9月30日が締め切りの第2回「学びと私」作文コンテスト。1次審査を通過して第2回金賞候補作になった作文のうち一部をここで紹介します。

苦手だったはずの運動と読書に目覚めて

 小学生の頃から図画工作と理科実験の類には無類の関心を持ったが、そのほかのことにはからきし興味がなかった。概して勉強は嫌いで運動も苦手だった。字を書かせれば乱雑。計算をさせれば間違う。ほとんど読書をしたこともない。そんな子供の姿を見て両親は将来を案じていた。しかし、その後計算機が普及し、文書はワープロソフトで書くのが一般的となったおかげで、計算ミスも究極の癖字も咎められることが無くなり助かった。

 とはいえ人生は甘くない。情報機器では克服できない課題がふたつ残った。ひとつは五十歳代に差し掛かった頃の健康診断で運動不足、生活習慣病の予備軍と指摘されたことである。渋々、皇居一周のウォーキングを始めてみた。ところが意外にもこれがことのほか面白くなった。タイムを縮める喜びを知っていつしか走り出し、もはやハーフマラソンを、そしてその先のフルマラソンを狙うジョガーと化した。

データ部分:
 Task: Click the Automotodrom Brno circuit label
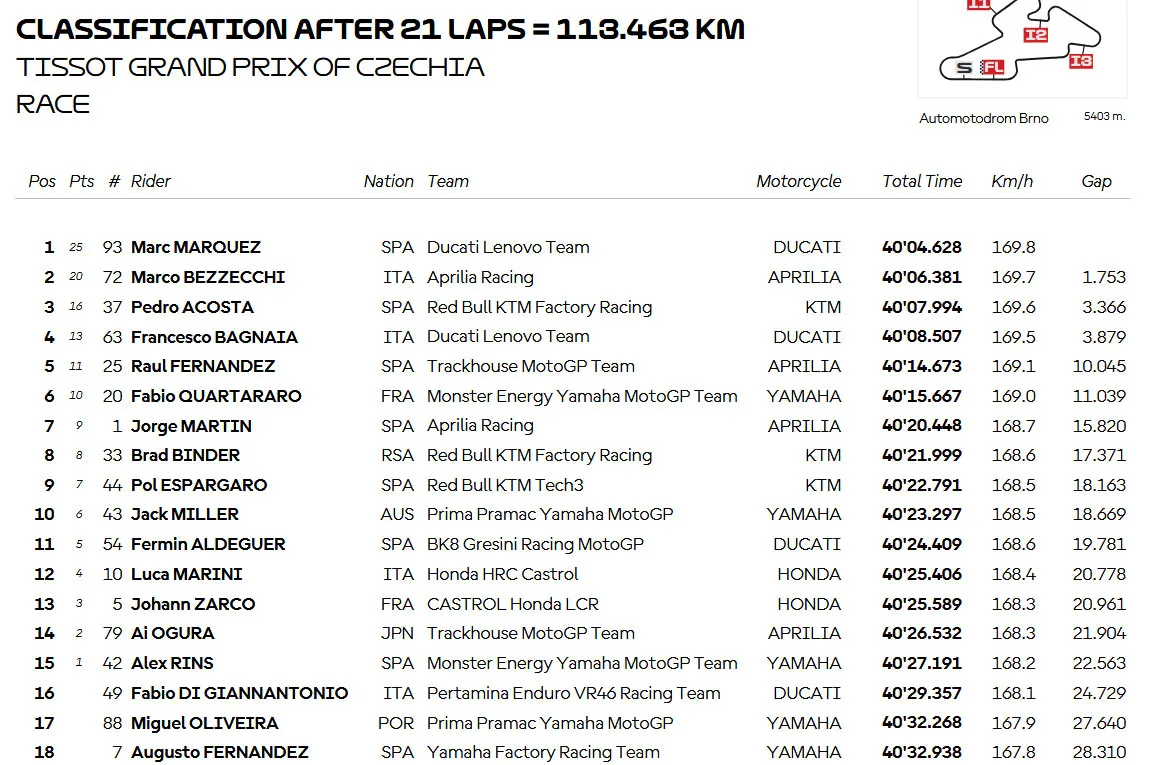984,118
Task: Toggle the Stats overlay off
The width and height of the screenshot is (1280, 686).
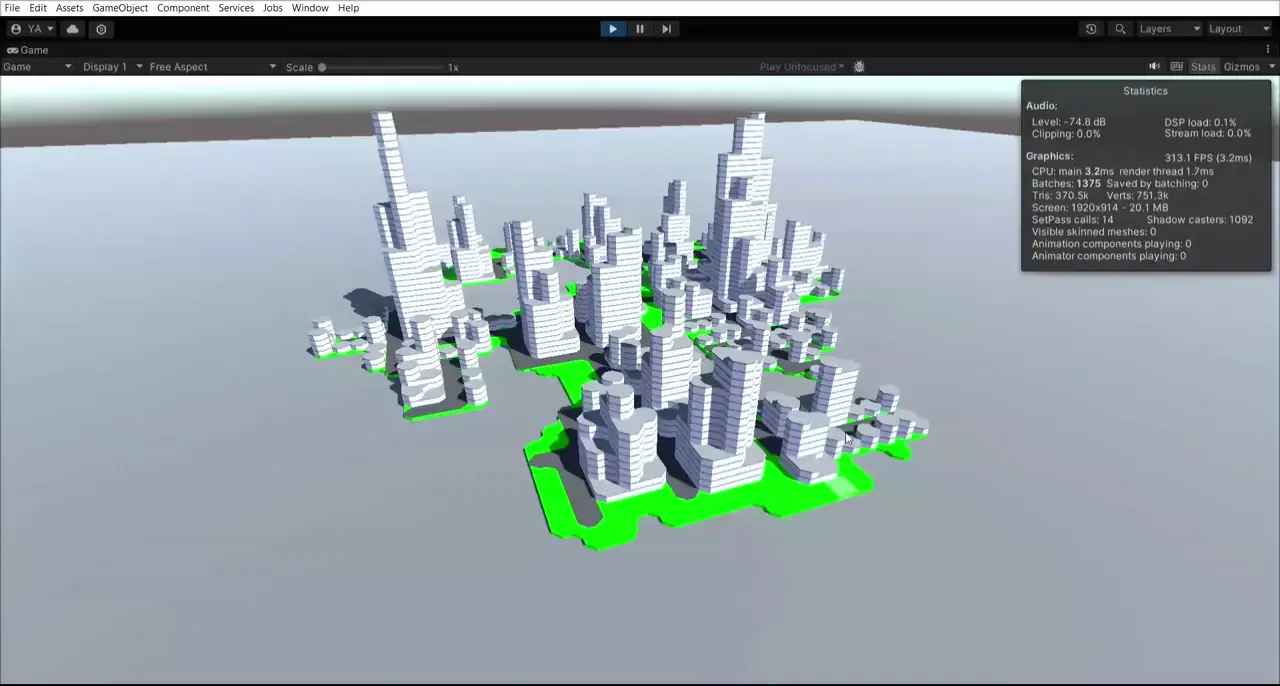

課題内容: 作文の筆者は、健康診断で運動不足を指摘されたあと、まず何を始めましたか？ ここにある行は、この件には一切関わりません。

解答例: 皇居一周のウォーキングです。